Seul le texte des Jeunes Socialistes avec leur initiative «1:12 - Pour des salaires équitables» n'a pas trouvé grâce aux yeux du peuple. Certains s'inquiètent d'une baisse de crédibilité alors que se profile déjà l'initiative populaire sur les salaires minimums, qui sera soumise à votation le 18 mai, en même temps que sur les Gripen.

Le «Club des 1000» à la rescousse

Le Conseil fédéral recommande de rejeter le texte et sans surprise, Economiesuisse le qualifie de «dommageable pour l'économie». Mais les temps changent. La Fédération des entreprises suisses s'est avérée incapable d'apaiser les critiques de la population contre les cas de dumping salarial lors de la votation sur la libre-circulation et son directeur par intérim Rudolf Minsch reconnaît qu'il faut changer d'argumentaire.

«Les citoyens sont devenus plus critiques», souligne-t-il, qualifiant au passage la votation qui s'annonce comme un «grand défi». Et pas une partie de plaisir, selon un observateur qui affirme qu'il règne au sein de la fédération «un tohu-bohu absolu».

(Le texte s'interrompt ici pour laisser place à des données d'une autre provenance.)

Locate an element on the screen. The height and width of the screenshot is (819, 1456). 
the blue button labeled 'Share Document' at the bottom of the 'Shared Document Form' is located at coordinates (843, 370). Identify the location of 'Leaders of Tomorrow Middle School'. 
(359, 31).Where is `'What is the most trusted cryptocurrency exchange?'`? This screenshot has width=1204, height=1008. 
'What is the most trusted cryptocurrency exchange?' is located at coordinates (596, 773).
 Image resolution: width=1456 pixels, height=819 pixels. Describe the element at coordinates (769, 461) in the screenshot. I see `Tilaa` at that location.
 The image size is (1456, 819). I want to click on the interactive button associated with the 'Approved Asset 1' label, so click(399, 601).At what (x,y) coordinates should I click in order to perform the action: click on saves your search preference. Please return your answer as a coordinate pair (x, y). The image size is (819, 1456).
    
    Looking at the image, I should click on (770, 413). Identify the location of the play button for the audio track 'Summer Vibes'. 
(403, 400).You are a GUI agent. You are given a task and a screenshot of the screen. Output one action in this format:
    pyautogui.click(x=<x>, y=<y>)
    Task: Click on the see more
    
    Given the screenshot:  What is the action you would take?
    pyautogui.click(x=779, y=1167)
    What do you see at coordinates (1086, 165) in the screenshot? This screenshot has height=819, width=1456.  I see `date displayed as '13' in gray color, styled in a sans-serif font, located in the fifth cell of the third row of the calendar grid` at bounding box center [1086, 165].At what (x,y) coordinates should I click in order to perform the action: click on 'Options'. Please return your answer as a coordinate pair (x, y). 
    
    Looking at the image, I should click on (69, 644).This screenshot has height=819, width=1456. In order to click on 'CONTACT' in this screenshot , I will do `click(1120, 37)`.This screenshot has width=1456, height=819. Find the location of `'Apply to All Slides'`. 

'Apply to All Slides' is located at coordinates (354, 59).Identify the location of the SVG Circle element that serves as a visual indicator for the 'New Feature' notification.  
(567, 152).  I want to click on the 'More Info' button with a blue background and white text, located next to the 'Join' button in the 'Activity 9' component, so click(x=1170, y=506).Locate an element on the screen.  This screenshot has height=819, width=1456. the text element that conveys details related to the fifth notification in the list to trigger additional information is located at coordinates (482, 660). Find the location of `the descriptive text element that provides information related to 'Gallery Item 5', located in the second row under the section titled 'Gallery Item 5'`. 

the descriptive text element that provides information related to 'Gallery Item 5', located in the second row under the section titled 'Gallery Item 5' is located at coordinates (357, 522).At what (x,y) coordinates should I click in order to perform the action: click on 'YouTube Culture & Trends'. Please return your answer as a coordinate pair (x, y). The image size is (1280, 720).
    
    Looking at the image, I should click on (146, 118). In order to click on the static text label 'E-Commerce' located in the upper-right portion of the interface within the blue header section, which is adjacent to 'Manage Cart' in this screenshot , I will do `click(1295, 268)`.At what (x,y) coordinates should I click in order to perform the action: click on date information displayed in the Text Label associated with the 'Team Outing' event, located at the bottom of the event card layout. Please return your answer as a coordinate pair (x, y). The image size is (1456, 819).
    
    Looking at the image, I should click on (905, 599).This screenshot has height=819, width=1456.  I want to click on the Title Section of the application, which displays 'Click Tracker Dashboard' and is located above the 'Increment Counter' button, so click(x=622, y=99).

Pour y répondre, l'économie doit mobiliser. Hans-Ulrich Bigler, directeur de l'Union suisse des arts et métiers (usam) veut intensifier le travail de campagne dans le cadre du «club des 1000». Ce dernier avait déjà été engagé lors de l'initiative 1:12 avec la distribution de matériel d'information.

Méfiance autour d'Economiesuisse

Selon le syndicat Unia, l'initiative populaire profitera à 330'000 personnes. Mais pour Economiesuisse, l'idée d'un salaire minimum de 4000 francs par mois est jugée contreproductive. Si le texte est accepté, il réduira le nombre de places de travail à faible rémunération, ce qui augmentera le chômage. «Nous sommes confiants que les citoyens seront à nouveau sensibles à des arguments rationnels.»

La partie est loin d'être gagnée d'autant que beaucoup suspectent Economiesuisse de vouloir uniquement protéger les privilèges des directeurs. Les milieux économiques ont trop parlé de liberté et pas assez de responsabilité sociale, explique l'expert en communication Peter Stücheli-Herlach au Tages Anzeiger. L'initiative UDC a ainsi profité d'une rupture, les citoyens votant contre une pression sur les salaires qui épargnait les très hauts revenus.

A l'Union suisse des arts et métiers (usam), Hans-Ulrich Bigler souligne pourtant que les entreprises prennent leurs responsabilités et jouent un rôle important en contribuant par exemple à l'intégration des personnes invalides dans la société.

Plus d'entrepreneurs présents

Ces critiques sont étudiées de près par Ruedi Noser, entrepreneur et conseiller national PLR. Que ce soit dans l'apprentissage ou la planification de carrières à long terme, les entreprises doivent montrer plus de «sensibilité», estime-t-il.

L'absence d'engagement de la part d'Economiesuisse lors de la votation sur la libre-circulation est également critiquée. «Plus d'entrepreneurs seront présents avec les salaires minimums», promet Ruedi Noser. Le calendrier n'était pas favorable pour la précédente initiative, avec les fêtes de fin d'année, souligne l'entrepreneur qui s'engagera davantage pour le 18 mai.